-- Opening Marker --

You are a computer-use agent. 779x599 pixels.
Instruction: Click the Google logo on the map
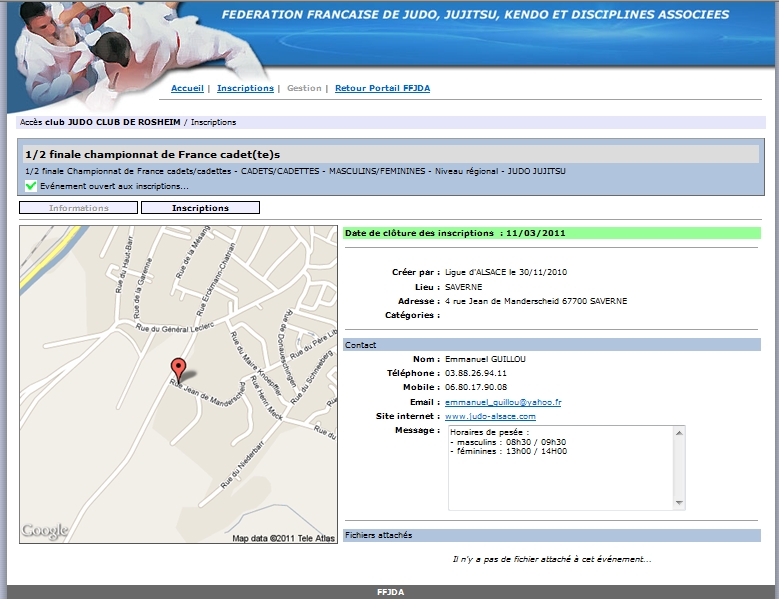[45, 531]
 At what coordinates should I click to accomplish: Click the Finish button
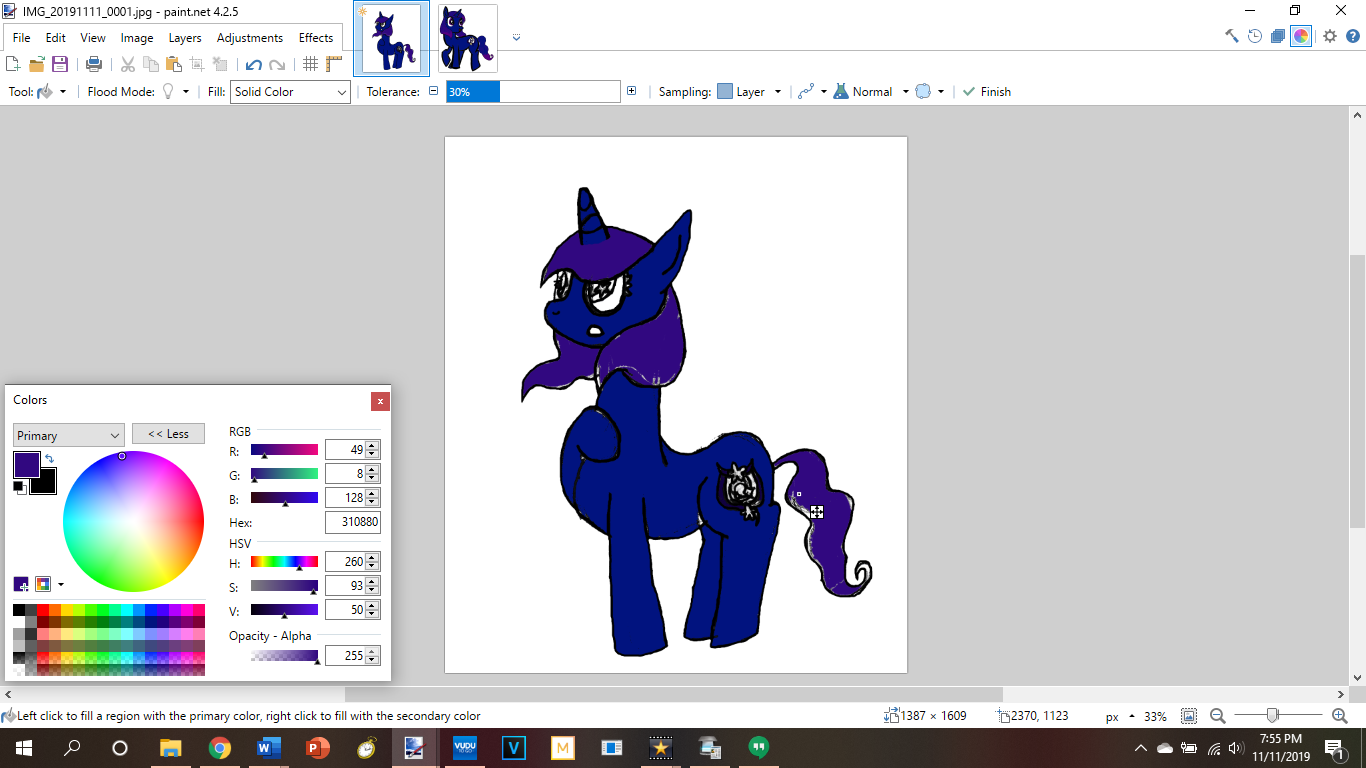986,92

-- Closing Marker --

**EXERCISE DESCRIPTION**
Because the pictures are not wanted, retype only the text of every record, exactly as given.

**TASK SOLUTION**
You are a computer-use agent. 779x599 pixels.
Instruction: Click the Google logo on the map
[45, 531]
 At what coordinates should I click to accomplish: Click the Finish button
986,92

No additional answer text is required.